Data for analysis:
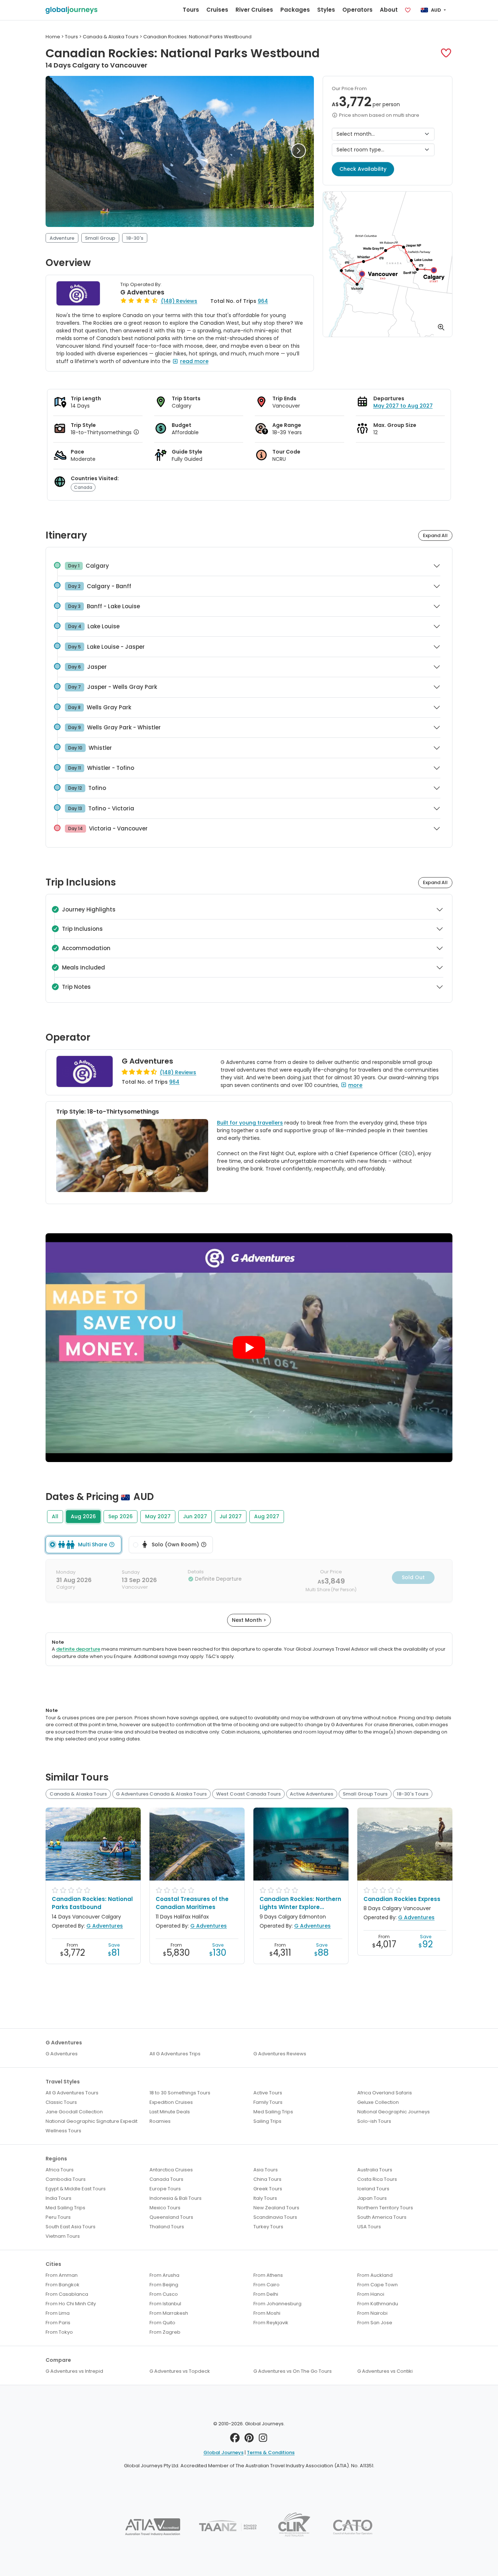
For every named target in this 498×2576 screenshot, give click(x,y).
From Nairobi (372, 2313)
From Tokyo (59, 2332)
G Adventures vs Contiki (385, 2371)
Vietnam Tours (63, 2236)
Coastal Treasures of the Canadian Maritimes (192, 1903)
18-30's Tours (412, 1793)
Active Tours (267, 2092)
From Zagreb (164, 2332)
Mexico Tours (164, 2207)
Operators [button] (357, 10)
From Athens (268, 2275)
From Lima (58, 2313)
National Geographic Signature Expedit (91, 2121)
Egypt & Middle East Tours (76, 2188)
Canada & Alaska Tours (78, 1793)
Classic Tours (61, 2102)
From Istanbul (165, 2303)
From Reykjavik (270, 2322)
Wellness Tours (63, 2130)
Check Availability (362, 169)
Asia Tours (265, 2169)
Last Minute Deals (169, 2111)
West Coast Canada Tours (248, 1793)
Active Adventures (311, 1793)
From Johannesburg (277, 2303)
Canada (83, 487)
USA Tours (369, 2226)
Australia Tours (374, 2169)
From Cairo (266, 2284)
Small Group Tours (365, 1793)
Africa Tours (60, 2169)
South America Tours (381, 2217)
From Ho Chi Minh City (71, 2303)
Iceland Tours (373, 2188)
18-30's (134, 238)
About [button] (389, 10)
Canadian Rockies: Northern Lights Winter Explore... (300, 1903)
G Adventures (142, 292)
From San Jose (374, 2322)
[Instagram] (263, 2439)
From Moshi (266, 2313)
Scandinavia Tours (275, 2217)
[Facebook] (235, 2439)
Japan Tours (372, 2198)
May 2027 (158, 1516)
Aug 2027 (266, 1516)
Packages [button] (295, 10)
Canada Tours (166, 2179)
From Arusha (164, 2275)
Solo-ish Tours (374, 2121)
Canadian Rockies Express (401, 1899)
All (55, 1516)
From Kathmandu (377, 2303)
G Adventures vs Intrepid (74, 2371)
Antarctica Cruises (171, 2169)
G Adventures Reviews (279, 2053)
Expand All (435, 535)
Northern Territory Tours (385, 2207)
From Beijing (163, 2284)
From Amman (62, 2275)
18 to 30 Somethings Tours (179, 2092)
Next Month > (249, 1620)
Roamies (160, 2121)
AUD (436, 10)
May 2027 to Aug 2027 (403, 405)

Task directions:
No picture belongs in the answer; the rest of the records must be repeated exactly.

Problem solution:
For every named target in this 498×2576 screenshot, give click(x,y).
From Nairobi (372, 2313)
From Tokyo (59, 2332)
G Adventures vs Contiki (385, 2371)
Vietnam Tours (63, 2236)
Coastal Treasures of the Canadian Maritimes (192, 1903)
18-30's Tours (412, 1793)
Active Tours (267, 2092)
From Zagreb (164, 2332)
Mexico Tours (164, 2207)
Operators [button] (357, 10)
From Athens (268, 2275)
From Lima (58, 2313)
National Geographic Signature Expedit (91, 2121)
Egypt & Middle East Tours (76, 2188)
Canada & Alaska Tours (78, 1793)
Classic Tours (61, 2102)
From Istanbul (165, 2303)
From Reykjavik (270, 2322)
Wellness Tours (63, 2130)
Check Availability (362, 169)
Asia Tours (265, 2169)
Last Minute Deals (169, 2111)
West Coast Canada Tours (248, 1793)
Active Adventures (311, 1793)
From Johannesburg (277, 2303)
Canada (83, 487)
USA Tours (369, 2226)
Australia Tours (374, 2169)
From Cairo (266, 2284)
Small Group Tours (365, 1793)
Africa Tours (60, 2169)
South America Tours (381, 2217)
From Ho Chi Minh City (71, 2303)
Iceland Tours (373, 2188)
18-30's (134, 238)
About [button] (389, 10)
Canadian Rockies: Northern Lights Winter Explore... (300, 1903)
G Adventures (142, 292)
From San Jose (374, 2322)
[Instagram] (263, 2439)
From Moshi (266, 2313)
Scandinavia Tours (275, 2217)
[Facebook] (235, 2439)
Japan Tours (372, 2198)
May 2027 (158, 1516)
Aug 2027 (266, 1516)
Packages [button] (295, 10)
Canada Tours (166, 2179)
From Arusha (164, 2275)
Solo-ish Tours (374, 2121)
Canadian Rockies Express (401, 1899)
All (55, 1516)
From Kathmandu (377, 2303)
G Adventures vs Intrepid (74, 2371)
Antarctica Cruises (171, 2169)
G Adventures Reviews (279, 2053)
Expand All (435, 535)
Northern Territory Tours (385, 2207)
From Beijing (163, 2284)
From Amman (62, 2275)
18 to 30 Somethings Tours (179, 2092)
Next Month > (249, 1620)
Roamies (160, 2121)
AUD (436, 10)
May 2027 to Aug 2027 (403, 405)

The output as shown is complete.